Trecho selecionado
<<<<

01 novembro 2001

O que pensam os afegãos?

Sábado, caminhando pelo dédalo de antigas casas normandas que é o centro de Rouen, na França, esbarrei no restaurante Cabul, perto da catedral, na rue de la Chaîne. Prometia cozinha tradicional afegã, que se revelou ótima. O proprietário, Qassim Azimi, afegão, 46, saiu de Cabul em 92 e desde então mantém relações estreitas com o Afeganistão. Ultimamente, fala com seu irmão, em Cabul, quase a cada dia.

Pergunto se, segundo o irmão, os bombardeios americanos estão mesmo errando o alvo e matando muitos civis. "Estão, muitos", ele responde. Os mortos se contam em centenas.

Imagino que Qassim queira que os bombardeios parem. Imagino que ele tenha raiva dessa intervenção cruenta. Mesmo assim, indago: em Cabul, o que eles pensam dos bombardeios americanos? A resposta me surpreende: "Estão decepcionados. Não tanto pelos erros -isso é uma decepção, mas a gente entende. O problema é a incapacidade de enfraquecer o Taleban. Se tivessem bombardeado imediatamente depois do ataque de Nova York, teria sido diferente. Os EUA quiseram reunir uma coalizão. O Taleban e o Exército de Bin Laden tiveram tempo de esconder-se".

Qassim fala como se o Afeganistão fosse uma terra invadida e ele fizesse parte de uma força de resistência que não tem os meios suficientes para liberar o país e, portanto, conta com uma ajuda externa. Comunico-lhe essa minha impressão. Ele confirma e comenta que essa deve ser a visão de "90% dos Afegãos".

>>>>

Tarefas escritas
**1)** Reproduza o trecho sobre os afegãos entre "Sábado, caminhando pelo" e "a cada dia.", inclusive.
**2)** Prossiga o trecho sobre o que pensam os afegãos a partir do ponto em que ele termina.
Os itens não têm nenhuma relação com este trecho.

Itens fornecidos
<<<<

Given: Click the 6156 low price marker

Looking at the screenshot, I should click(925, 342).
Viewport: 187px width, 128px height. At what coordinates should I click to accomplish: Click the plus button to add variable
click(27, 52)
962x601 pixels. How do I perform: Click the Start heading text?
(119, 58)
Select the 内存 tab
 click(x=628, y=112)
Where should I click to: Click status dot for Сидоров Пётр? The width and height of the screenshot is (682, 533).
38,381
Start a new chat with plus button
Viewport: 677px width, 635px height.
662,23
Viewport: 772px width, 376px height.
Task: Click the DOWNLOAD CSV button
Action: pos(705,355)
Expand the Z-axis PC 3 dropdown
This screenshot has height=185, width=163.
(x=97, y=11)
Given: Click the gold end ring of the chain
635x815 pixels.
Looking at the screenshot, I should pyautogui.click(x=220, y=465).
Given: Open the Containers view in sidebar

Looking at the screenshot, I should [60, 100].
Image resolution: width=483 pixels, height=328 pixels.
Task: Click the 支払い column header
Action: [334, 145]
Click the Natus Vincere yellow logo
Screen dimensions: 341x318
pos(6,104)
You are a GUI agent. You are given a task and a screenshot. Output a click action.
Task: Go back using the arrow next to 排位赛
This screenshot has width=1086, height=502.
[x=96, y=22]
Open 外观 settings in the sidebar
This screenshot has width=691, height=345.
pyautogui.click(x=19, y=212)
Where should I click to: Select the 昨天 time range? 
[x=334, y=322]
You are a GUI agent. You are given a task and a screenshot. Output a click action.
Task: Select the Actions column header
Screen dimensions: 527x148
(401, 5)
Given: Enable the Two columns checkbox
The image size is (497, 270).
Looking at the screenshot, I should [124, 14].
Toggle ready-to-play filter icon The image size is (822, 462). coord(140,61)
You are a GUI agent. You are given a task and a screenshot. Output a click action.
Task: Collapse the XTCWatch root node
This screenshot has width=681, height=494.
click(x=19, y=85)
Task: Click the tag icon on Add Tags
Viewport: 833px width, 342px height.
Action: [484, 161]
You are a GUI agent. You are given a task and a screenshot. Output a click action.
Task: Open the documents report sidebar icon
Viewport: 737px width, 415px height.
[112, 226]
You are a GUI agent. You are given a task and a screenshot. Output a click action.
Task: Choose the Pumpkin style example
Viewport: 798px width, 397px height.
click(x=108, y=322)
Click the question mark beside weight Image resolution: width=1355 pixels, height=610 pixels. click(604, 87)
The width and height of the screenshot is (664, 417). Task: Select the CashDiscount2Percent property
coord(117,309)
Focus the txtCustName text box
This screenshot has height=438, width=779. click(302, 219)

>>>>

Resultados
**1)**
Sábado, caminhando pelo dédalo de antigas casas normandas que é o centro de Rouen, na França, esbarrei no restaurante Cabul, perto da catedral, na rue de la Chaîne. Prometia cozinha tradicional afegã, que se revelou ótima. O proprietário, Qassim Azimi, afegão, 46, saiu de Cabul em 92 e desde então mantém relações estreitas com o Afeganistão. Ultimamente, fala com seu irmão, em Cabul, quase a cada dia.

**2)**
O país, a seu ver, libertou-se da invasão soviética para cair nas mãos de dois Exércitos estrangeiros. O Exército do Taleban não só recebia, até ontem, fundos e armas do Paquistão, mas é em grande parte composto por paquistaneses (que continuam chegando). Segundo Qassim, o Paquistão achou assim um jeito (útil) de libertar-se de uma pressão revolucionária interna. Os extremistas que catalisavam a insatisfação popular foram mandados tomar conta do vizinho Afeganistão. Agora, o governo paquistanês receia a perspectiva de que esse pessoal traga seus anseios de volta para casa. Melhor seria que eles fossem exterminados por uma derrota em território afegão. Daí a aliança atual com os EUA.

Ao lado do Taleban, que seria uma espécie de Exército paquistanês, há as forças de Bin Laden. Segundo Qassim, são 25 mil homens -uma tropa duplamente estrangeira, inteiramente composta de árabes-, quase todos de tradição wahabista, ou seja, adeptos do integrismo ensinado na Arábia Saudita. Ora, os afegãos não são árabes e, em sua maioria, são islâmicos de tradição sunita, como os sauditas, mas mais moderados. As elites sauditas mantêm, com esse Exército de fundamentalistas por elas produzido, a mesma relação dos paquistaneses com o Taleban. O fundamentalismo foi uma boa válvula de escape para a insatisfação popular. Agora atrapalha.

Ao escutar Qassim, descubro que, desde o 11 de setembro, eu não tinha escutado a posição de um afegão que não fosse porta-voz oficial do Taleban ou da Aliança do Norte. Será que Qassim expressa mesmo um sentimento difuso no Afeganistão ou em suas classes médias? Algumas entrevistas na imprensa francesa da última semana sugerem que sim.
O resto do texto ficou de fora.